● **What to produce**
Copy the text of each of the following entries verbatim, omitting the pictures.

begin Entries

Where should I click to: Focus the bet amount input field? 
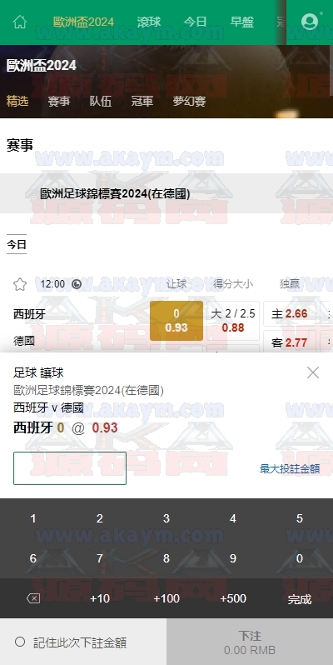point(70,468)
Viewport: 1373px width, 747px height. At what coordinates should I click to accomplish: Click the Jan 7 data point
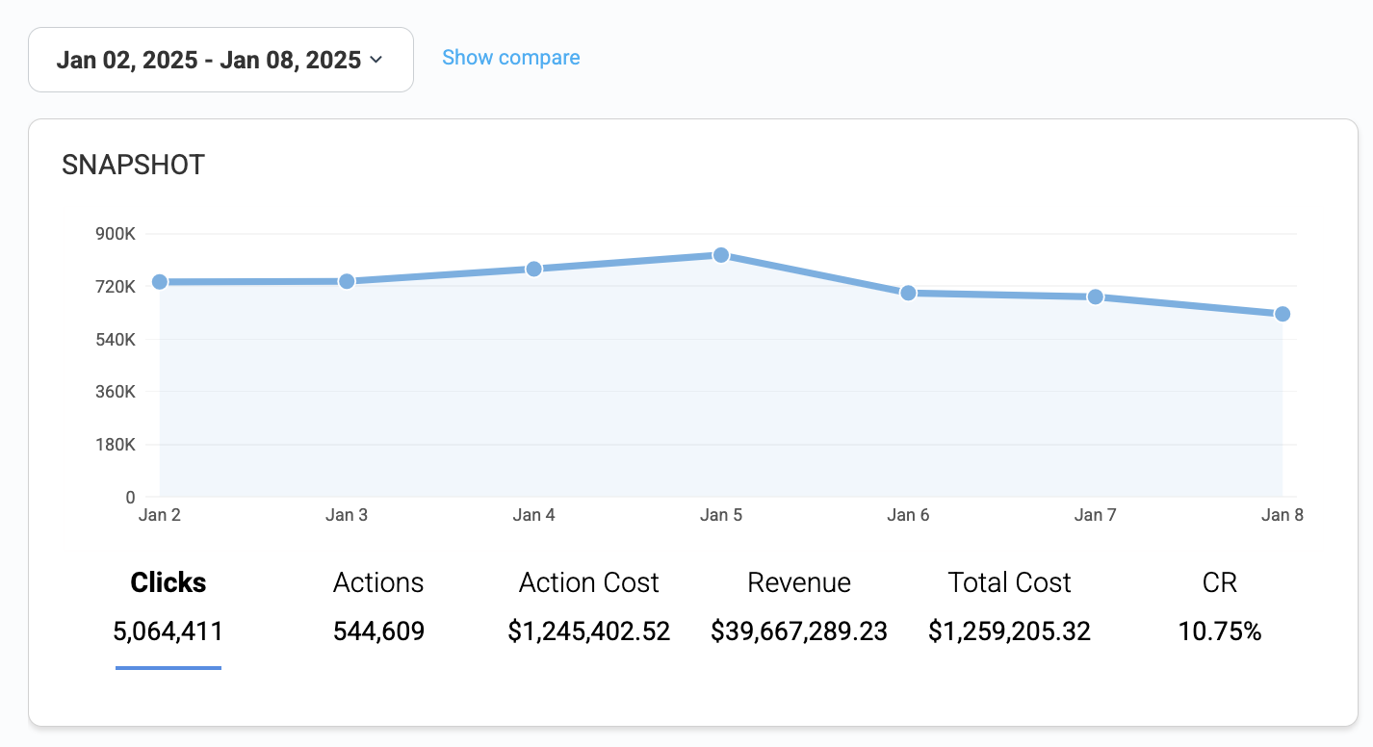1095,296
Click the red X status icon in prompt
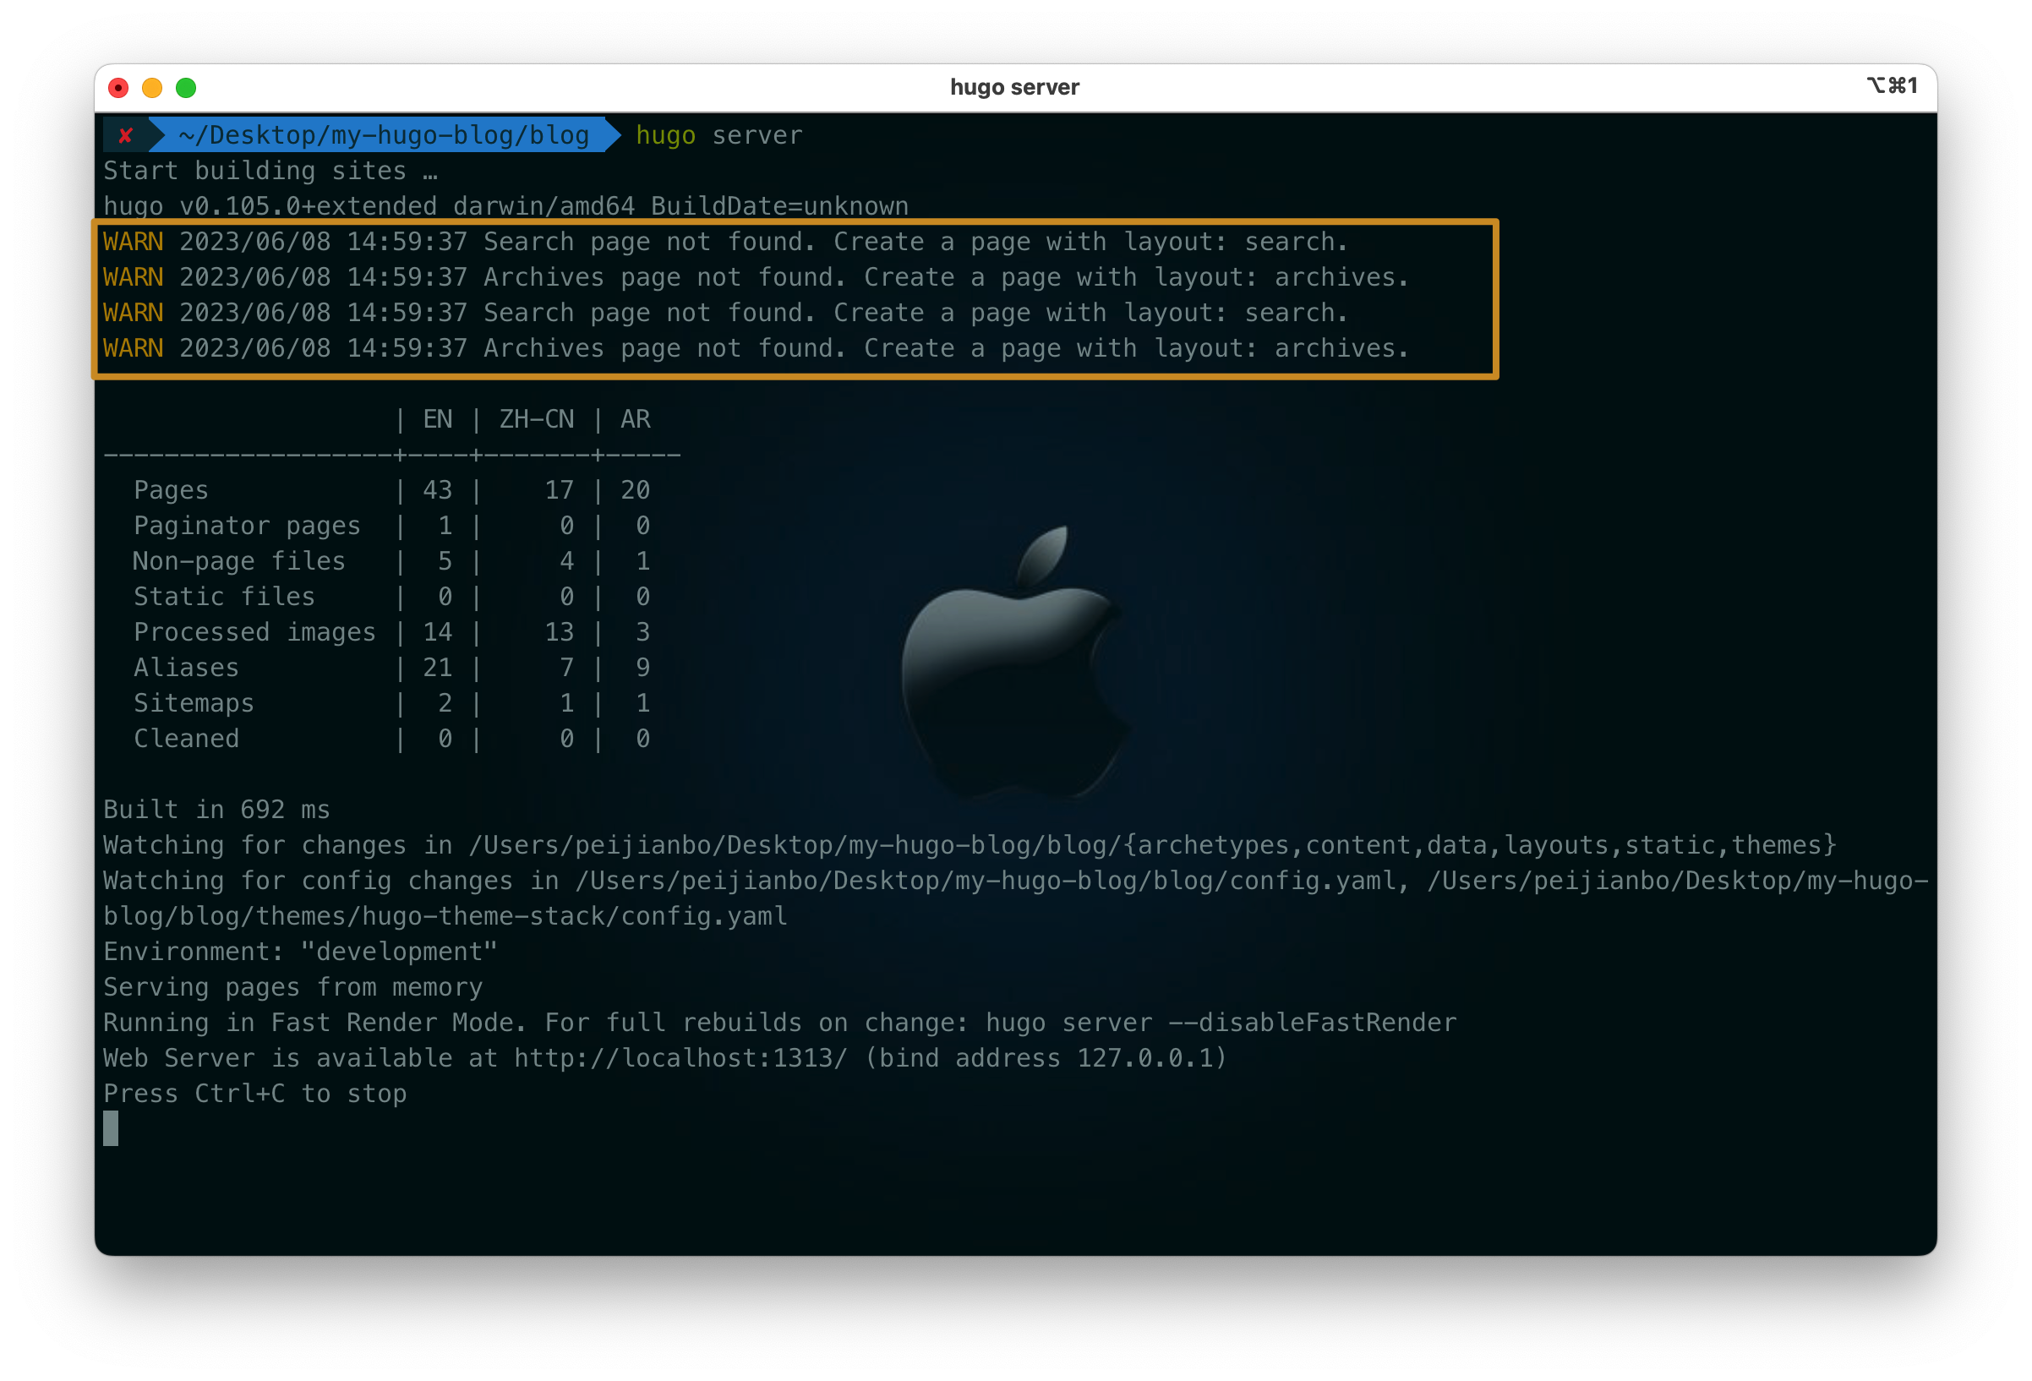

end Entries

● **Task answer**
Where should I click to: Focus the bet amount input field? 
point(70,468)
Viewport: 1373px width, 747px height. At what coordinates should I click to accomplish: Click the Jan 7 data point
1095,296
Click the red X status icon in prompt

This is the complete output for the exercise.